[start of EXERCISE INPUT]

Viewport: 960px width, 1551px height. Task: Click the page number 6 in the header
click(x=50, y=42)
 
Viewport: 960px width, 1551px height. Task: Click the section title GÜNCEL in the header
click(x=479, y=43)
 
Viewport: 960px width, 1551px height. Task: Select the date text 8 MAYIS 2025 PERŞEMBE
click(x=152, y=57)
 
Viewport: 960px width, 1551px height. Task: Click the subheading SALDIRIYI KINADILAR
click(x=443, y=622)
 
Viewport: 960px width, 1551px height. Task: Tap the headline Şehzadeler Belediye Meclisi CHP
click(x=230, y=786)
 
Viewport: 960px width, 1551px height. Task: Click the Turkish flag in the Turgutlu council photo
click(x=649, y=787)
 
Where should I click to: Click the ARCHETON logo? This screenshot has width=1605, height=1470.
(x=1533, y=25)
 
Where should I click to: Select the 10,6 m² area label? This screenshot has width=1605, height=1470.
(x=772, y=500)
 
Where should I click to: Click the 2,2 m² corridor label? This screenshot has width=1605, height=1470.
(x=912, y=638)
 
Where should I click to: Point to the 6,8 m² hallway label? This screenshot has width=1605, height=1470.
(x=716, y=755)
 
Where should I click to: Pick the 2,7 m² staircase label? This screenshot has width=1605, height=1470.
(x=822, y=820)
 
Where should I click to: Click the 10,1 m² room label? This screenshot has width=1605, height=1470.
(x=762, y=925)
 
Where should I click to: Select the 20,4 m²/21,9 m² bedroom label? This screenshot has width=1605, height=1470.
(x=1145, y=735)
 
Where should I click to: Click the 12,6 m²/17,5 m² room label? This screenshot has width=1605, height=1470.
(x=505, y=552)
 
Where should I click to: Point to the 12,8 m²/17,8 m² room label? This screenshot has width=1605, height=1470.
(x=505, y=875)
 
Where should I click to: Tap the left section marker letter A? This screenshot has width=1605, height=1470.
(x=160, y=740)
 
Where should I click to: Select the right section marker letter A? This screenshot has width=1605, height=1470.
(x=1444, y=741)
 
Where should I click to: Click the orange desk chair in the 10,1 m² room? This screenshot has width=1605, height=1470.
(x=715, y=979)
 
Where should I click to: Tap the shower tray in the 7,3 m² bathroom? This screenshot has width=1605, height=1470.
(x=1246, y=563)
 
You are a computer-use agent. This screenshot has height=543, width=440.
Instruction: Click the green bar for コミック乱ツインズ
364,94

[end of EXERCISE INPUT]

#### INSTRUCTIONS TO FOLLOW:
Starting at the line that contains "Viewport: 960px width, 1551px height. Task: Click the subheading" and ending after the line that contains "(x=822, y=820)", reproduce those lines of the material with "label" renamed to "tag" and everything else left unchanged.

#### OUTPUT OF THE TASK:
Viewport: 960px width, 1551px height. Task: Click the subheading SALDIRIYI KINADILAR
click(x=443, y=622)
 
Viewport: 960px width, 1551px height. Task: Tap the headline Şehzadeler Belediye Meclisi CHP
click(x=230, y=786)
 
Viewport: 960px width, 1551px height. Task: Click the Turkish flag in the Turgutlu council photo
click(x=649, y=787)
 
Where should I click to: Click the ARCHETON logo? This screenshot has width=1605, height=1470.
(x=1533, y=25)
 
Where should I click to: Select the 10,6 m² area tag? This screenshot has width=1605, height=1470.
(x=772, y=500)
 
Where should I click to: Click the 2,2 m² corridor tag? This screenshot has width=1605, height=1470.
(x=912, y=638)
 
Where should I click to: Point to the 6,8 m² hallway tag? This screenshot has width=1605, height=1470.
(x=716, y=755)
 
Where should I click to: Pick the 2,7 m² staircase tag? This screenshot has width=1605, height=1470.
(x=822, y=820)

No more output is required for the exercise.